(Entries taken from a collection)
Segment Open

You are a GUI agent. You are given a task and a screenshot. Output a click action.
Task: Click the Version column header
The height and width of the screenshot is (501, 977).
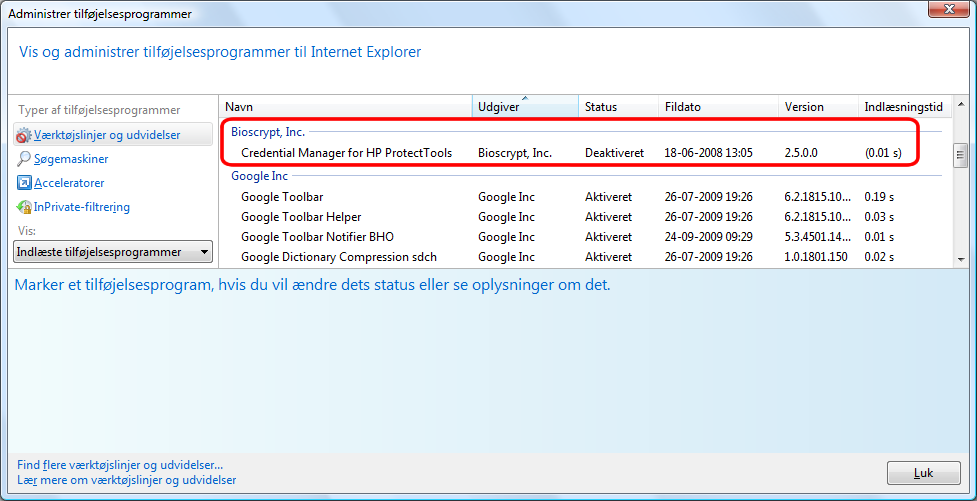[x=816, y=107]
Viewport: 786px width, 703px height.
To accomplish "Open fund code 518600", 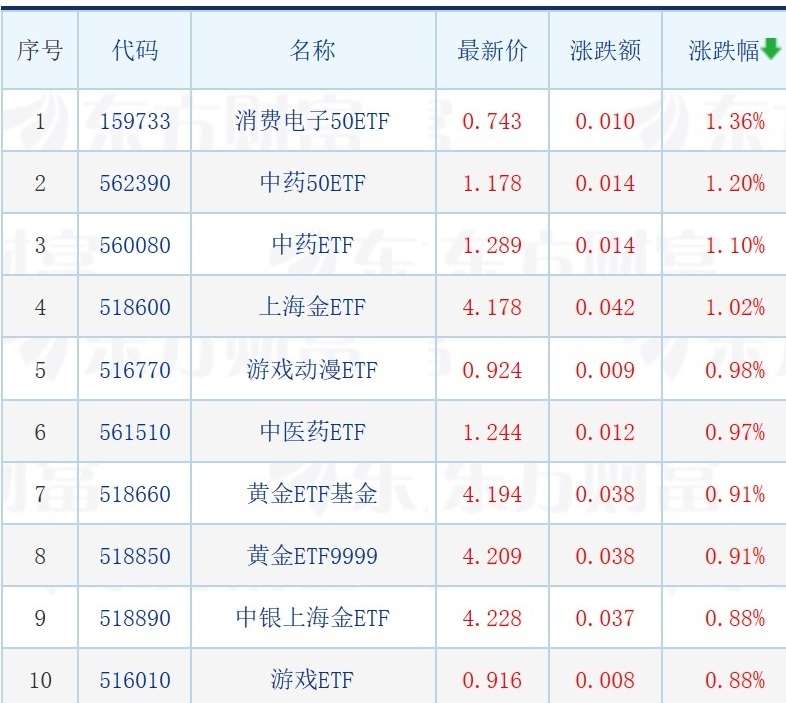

Segment Closed

▸ What is expected
Leave the images aside and transcribe all entries exactly.

▸ Worked solution
You are a GUI agent. You are given a task and a screenshot. Output a click action.
Task: Click the Version column header
The height and width of the screenshot is (501, 977).
[x=816, y=107]
Viewport: 786px width, 703px height.
To accomplish "Open fund code 518600", 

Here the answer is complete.